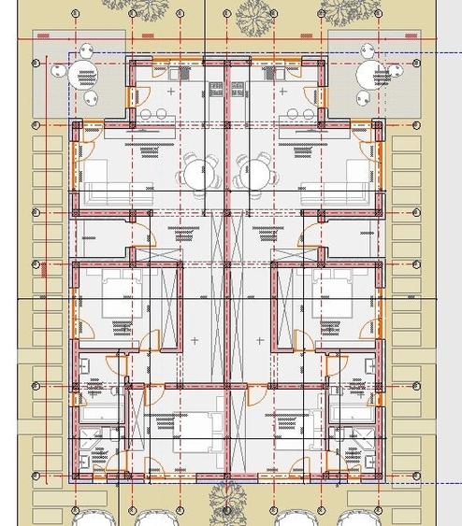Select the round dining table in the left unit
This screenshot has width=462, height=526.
tap(198, 174)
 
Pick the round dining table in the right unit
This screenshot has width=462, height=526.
tap(254, 174)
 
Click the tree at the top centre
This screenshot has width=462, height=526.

···

Aufgabenstellung - Überführe die obigen Daten in eine Markdown-Tabelle mit den Spalten „Nummer“ und „Inhalt“, wobei jede Zeile fortlaufend nummeriert wird und Leerzeilen entfallen. Bilder sind in der Antwort wegzulassen.

Lösung der Aufgabe -
| Nummer | Inhalt |
|---|---|
| 1 | Select the round dining table in the left unit |
| 2 | This screenshot has width=462, height=526. |
| 3 | tap(198, 174) |
| 4 | Pick the round dining table in the right unit |
| 5 | This screenshot has width=462, height=526. |
| 6 | tap(254, 174) |
| 7 | Click the tree at the top centre |
| 8 | This screenshot has width=462, height=526. |